透さんには、結局、出来上がったふくれもちと、大皿の数枚を二回に分けて、中学校の講堂まで運んでもらい、その後は、そのまま会場の設置作業に参加してもらうことになった。
昼下がり、私たちは二回目のふくれもちを蒸す作業と、台所の後片付けに取りかかった。また熱気が籠っていく。
「さあ、もうひとがんばり!」
克子姉さんが割烹着の袖をまくって、気合いを入れた。
「おーっ!」
私たちも続いて声を上げる。キクばあちゃんの見守っている蒸篭から、湯気が吹き出し、窓の外へと優雅に舞い踊る。ふくれもちが蒸し上がる頃には、会場の準備もほとんど終わっているだろう。遥か向こうで、ひまわりたちが揺れている。歓迎会の時間が近づいてくるのを、私たちに知らせているように見える。近くのツクツクボウシも、ヒグラシとバトンタッチする前に、もうひと鳴きがんばるぞと、忙しそうな声を上げ出した。
「あー、あー、本日は晴天なり、本日は晴天なり…」
壇上の村長代理がマイクを指で突っつきながら、傍でアンプのつまみをいじっていた父を見た。父は、右手を上げてOKの合図を送る。ざわめきが、たちまち静かになった。お決まりの咳払いを一つ入れ、村長代理の挨拶が始まる。

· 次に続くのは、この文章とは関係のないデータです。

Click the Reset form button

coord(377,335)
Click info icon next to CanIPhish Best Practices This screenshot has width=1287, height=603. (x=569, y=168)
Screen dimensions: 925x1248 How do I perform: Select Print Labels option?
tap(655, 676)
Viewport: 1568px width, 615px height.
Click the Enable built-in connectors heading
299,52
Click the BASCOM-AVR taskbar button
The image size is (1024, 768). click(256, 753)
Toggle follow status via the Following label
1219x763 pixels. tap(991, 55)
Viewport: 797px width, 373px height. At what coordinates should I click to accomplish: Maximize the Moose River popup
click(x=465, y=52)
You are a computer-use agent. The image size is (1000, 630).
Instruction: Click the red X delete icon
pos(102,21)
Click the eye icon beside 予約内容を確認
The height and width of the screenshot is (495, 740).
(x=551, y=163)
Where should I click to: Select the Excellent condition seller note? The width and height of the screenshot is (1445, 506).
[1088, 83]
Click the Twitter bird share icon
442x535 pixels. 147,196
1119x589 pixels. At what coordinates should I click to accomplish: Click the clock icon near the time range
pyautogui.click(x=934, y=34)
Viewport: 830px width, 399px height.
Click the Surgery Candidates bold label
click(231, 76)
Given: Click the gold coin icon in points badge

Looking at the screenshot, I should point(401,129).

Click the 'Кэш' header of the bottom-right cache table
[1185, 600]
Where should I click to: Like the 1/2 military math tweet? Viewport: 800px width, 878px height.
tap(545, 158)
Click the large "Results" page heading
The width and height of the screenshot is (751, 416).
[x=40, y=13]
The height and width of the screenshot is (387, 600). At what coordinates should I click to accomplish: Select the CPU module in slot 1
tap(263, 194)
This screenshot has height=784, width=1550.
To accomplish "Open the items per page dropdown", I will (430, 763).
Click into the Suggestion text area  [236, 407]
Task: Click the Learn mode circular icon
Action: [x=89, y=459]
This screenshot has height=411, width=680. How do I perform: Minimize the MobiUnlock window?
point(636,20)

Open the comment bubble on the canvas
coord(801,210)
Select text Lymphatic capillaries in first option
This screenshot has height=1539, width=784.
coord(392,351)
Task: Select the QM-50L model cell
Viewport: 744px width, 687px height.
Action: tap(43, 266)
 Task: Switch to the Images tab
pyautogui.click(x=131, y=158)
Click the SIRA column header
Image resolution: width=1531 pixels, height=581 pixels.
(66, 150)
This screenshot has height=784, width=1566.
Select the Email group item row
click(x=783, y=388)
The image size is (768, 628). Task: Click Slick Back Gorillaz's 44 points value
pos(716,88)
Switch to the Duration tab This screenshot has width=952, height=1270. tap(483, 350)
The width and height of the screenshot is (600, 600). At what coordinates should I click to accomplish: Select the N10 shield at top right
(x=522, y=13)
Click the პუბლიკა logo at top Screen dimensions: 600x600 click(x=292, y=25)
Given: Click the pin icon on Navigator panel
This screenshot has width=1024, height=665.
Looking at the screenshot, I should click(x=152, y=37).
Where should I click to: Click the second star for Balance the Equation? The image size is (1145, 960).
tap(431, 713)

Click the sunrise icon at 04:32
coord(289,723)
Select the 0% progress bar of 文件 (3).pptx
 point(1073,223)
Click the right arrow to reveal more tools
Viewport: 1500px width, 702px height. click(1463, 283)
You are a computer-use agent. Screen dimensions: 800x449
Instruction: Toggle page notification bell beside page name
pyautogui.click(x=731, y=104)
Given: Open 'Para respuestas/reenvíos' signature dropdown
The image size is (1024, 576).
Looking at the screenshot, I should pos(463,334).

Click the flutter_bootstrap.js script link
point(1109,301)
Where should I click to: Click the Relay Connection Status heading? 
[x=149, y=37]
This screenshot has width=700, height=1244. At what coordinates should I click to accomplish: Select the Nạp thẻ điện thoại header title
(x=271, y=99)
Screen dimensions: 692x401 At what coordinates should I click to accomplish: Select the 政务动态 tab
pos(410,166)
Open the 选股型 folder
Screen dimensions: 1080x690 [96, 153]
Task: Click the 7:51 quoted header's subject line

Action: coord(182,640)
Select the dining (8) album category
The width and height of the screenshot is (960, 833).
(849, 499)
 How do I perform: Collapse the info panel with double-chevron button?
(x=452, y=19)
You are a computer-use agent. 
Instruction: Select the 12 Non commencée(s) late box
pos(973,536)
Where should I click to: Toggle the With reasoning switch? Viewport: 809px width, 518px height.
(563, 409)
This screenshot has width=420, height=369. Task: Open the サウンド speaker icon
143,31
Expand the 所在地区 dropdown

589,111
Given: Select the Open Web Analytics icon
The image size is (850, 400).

「えー、皆さん、お待たせいたしました。それではこれより、小堀透君の歓迎会を始めたいと思います」
会場が拍手で包まれた。いつもはガランとして広く感じる中学校の講堂が、この時ばかりは混雑し、狭く感じる。だけど蒸し暑くはない。歓迎会用に設置された網戸のおかげで、外から涼しい空気が入り込む。それを、四隅と壇上、入り口に置かれた六台の扇風機が、柔軟にかき混ぜてくれている。岩柿村の全住民が、各家から持ち寄った座布団を敷いて、それぞれの席に着いている。テーブルは、折りたたみ式のちゃぶ台や太い足のコタツなど、やはり各家から持ち寄られているから、色や形に統一性はない。けれど、高さはほぼ同じだから、一列に十二席、それが三列に整然と並んでいる。母たちの自慢の料理がその上に並ぶ。大皿に盛られた私たちのふくれもちたちは、彩りの料理たちの間に混じって白く輝き、アクセントを付けている。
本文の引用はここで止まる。